Redevelopment of former tannery location eyed

November 19, 2013
By MICHAEL ANICH , The Leader Herald

JOHNSTOWN - City officials on Monday said the state Department of Environmental Conservation will allow redevelopment at the former Karg Bros. tannery site starting next spring.

"DEC has cleared us and it's good to go," Mayor Sarah Slingerland told the Common Council at City Hall.

During a report on the ongoing cleanup of the six-acre North Perry Street site, city officials noted any new redevelopment at the site would be a successful end to a 15-year project involving the city.

Slingerland said the clean up of the Karg Bros. site has been through "sheer persistence" on the part of the city, including utilization of the Brownfields program.
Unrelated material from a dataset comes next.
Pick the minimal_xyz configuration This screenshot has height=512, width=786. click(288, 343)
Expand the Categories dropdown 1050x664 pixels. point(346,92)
"It's been through several [city] administrations," said 2nd Ward Councilman Chris Foss. "It's been a long time coming."

Foss said he remembers being on the council in 1996 - the year after Karg Bros. shut down. He said the facility was torn down in 1999.

Remediation of the former Karg Bros. tannery site began in September, using donated Fulton County landfill soil and it continues this week.

DEC is working with the city to clean up remaining pollutants and remediate the former tannery site by spring.

The city is receiving help from the Fulton County Department of Solid Waste, which is bringing in 17,000 cubic yards of dirt for the site, so it can be redeveloped.

The tannery, encompassing a widespread area east of Crescendoe Road, East Canal Street and East Fulton Street, was shut down in the mid-1990s, and the buildings were razed by 2000. The city has been working with consultant Arcadis-US of Clifton Park. DEC has indicated the state wants to complete the Karg site work and be able to issue a "No Further Action Record of Decision" report to the city by March.

Slingerland said once the fill is completely distributed at the site, the Department of Public Works' part of the project is completed. She said the Karg site will then be "ready for things to be located there."

City Engineer Chandra Cotter said the zoning would have to be changed. She said the city received state approval for hydroseeding - a planting process that uses a slurry of seed and mulch. The city will be reimbursed by DEC in March, she said.